Si alguien sintiese este otoño que Córdoba es un páramo cultural debería caerle el catálogo de ‘Góngora, la estrella inextinguible’ en la cabeza. Que dicha exposición, inaugurada en mayo en la Biblioteca Nacional, habite por unos meses en la sala Vimcorsa y el Centro Espaliú resulta un acontecimiento tan gozoso como que el polvo de las calles que pisó el príncipe de los poetas pertenezca a nuestro subsuelo: por las obras que contiene -y eso que el famoso retrato de Velázquez que cuelga aquí es una copia anónima- además de por la extraordinaria bibliografía gongorina que recoge. El plan es que en este otoño negro podamos cruzar desde la realidad ordinaria al extraordinario mundo paralelo que ofrece el poeta. Un universo escrito con un código de señales que subliman lo insignificante.
Invito a que la exposición sirva de paso para recordar cómo Córdoba continúa siendo una confluencia de amores, odios y literatura. Góngora fue transportado del infierno a la gloria 300 años después de su muerte, cuando la vanguardia lo convirtió en vanguardia por haber cambiado el curso de la poesía. Antes, el enemigo había echado al autor de ‘Las Soledades’ de las antologías, las enciclopedias y de la historia. Lo triste es que dentro de estos laberintos el desprecio de sus semejantes siga siendo el destino de muchos grandes poetas.

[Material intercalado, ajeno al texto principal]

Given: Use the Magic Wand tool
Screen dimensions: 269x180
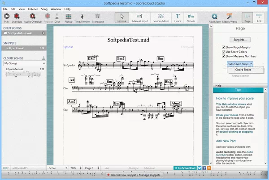Looking at the screenshot, I should [x=230, y=18].
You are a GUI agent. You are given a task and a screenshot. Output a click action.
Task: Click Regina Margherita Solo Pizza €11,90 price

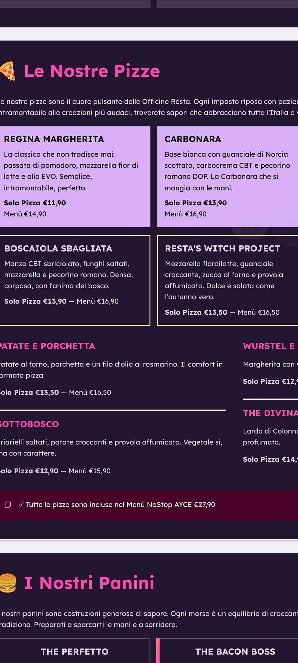click(35, 203)
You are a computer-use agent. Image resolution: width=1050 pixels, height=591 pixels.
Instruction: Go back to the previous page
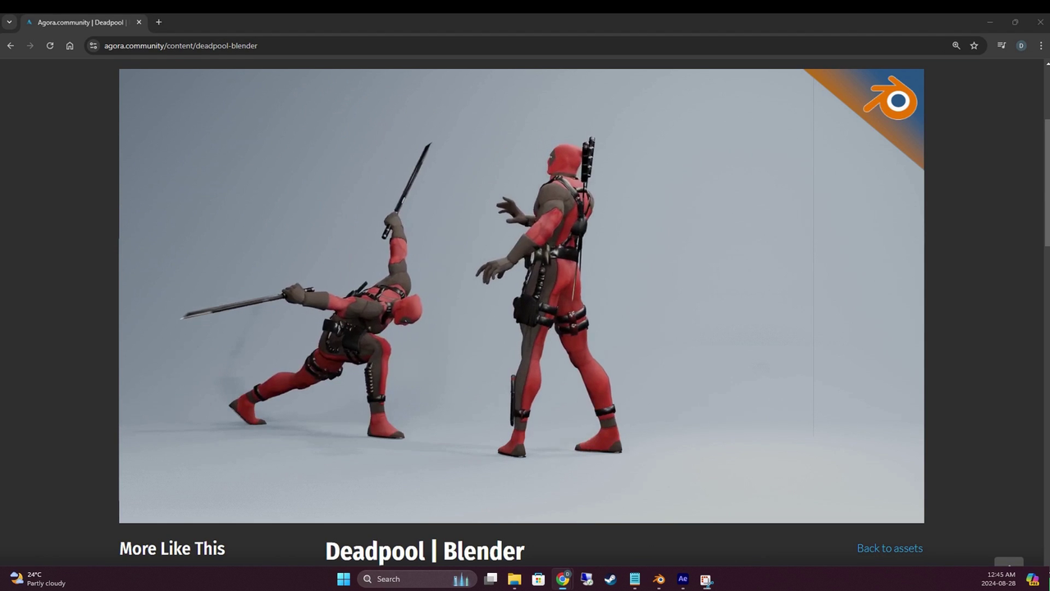11,46

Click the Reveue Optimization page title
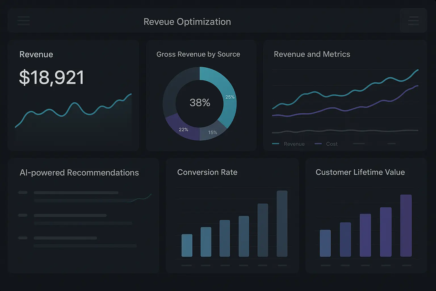[x=187, y=22]
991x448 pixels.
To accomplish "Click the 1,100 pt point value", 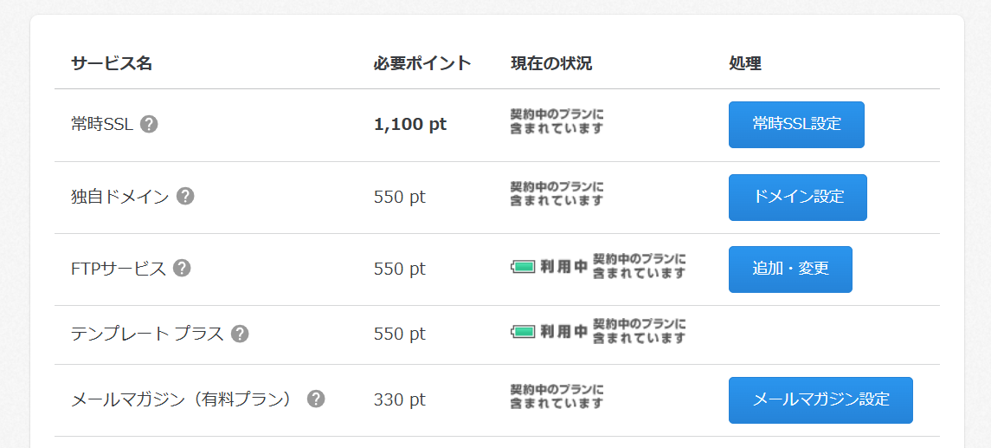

Si hay un Londres de Shakespeare y un Madrid de Cervantes, no entiendo por qué no existe una Córdoba de Góngora a ningún nivel. Ni turístico, con rutas que sigan sus pasos y sus lugares, ni otro que acuda a las profundidades de su estudio. Córdoba es la capital de Góngora sin demostrarlo, lo que resulta de una miopía local tan desastrosa como irresponsable. Aunque no haya dinero para las piedras que lo haya para las letras. Que la dificultad divierta al intelecto, para variar. Porque Góngora no va a venir a buscarnos, como lo reivindicó Lorca, sino que hay que perseguirlo razonablemente.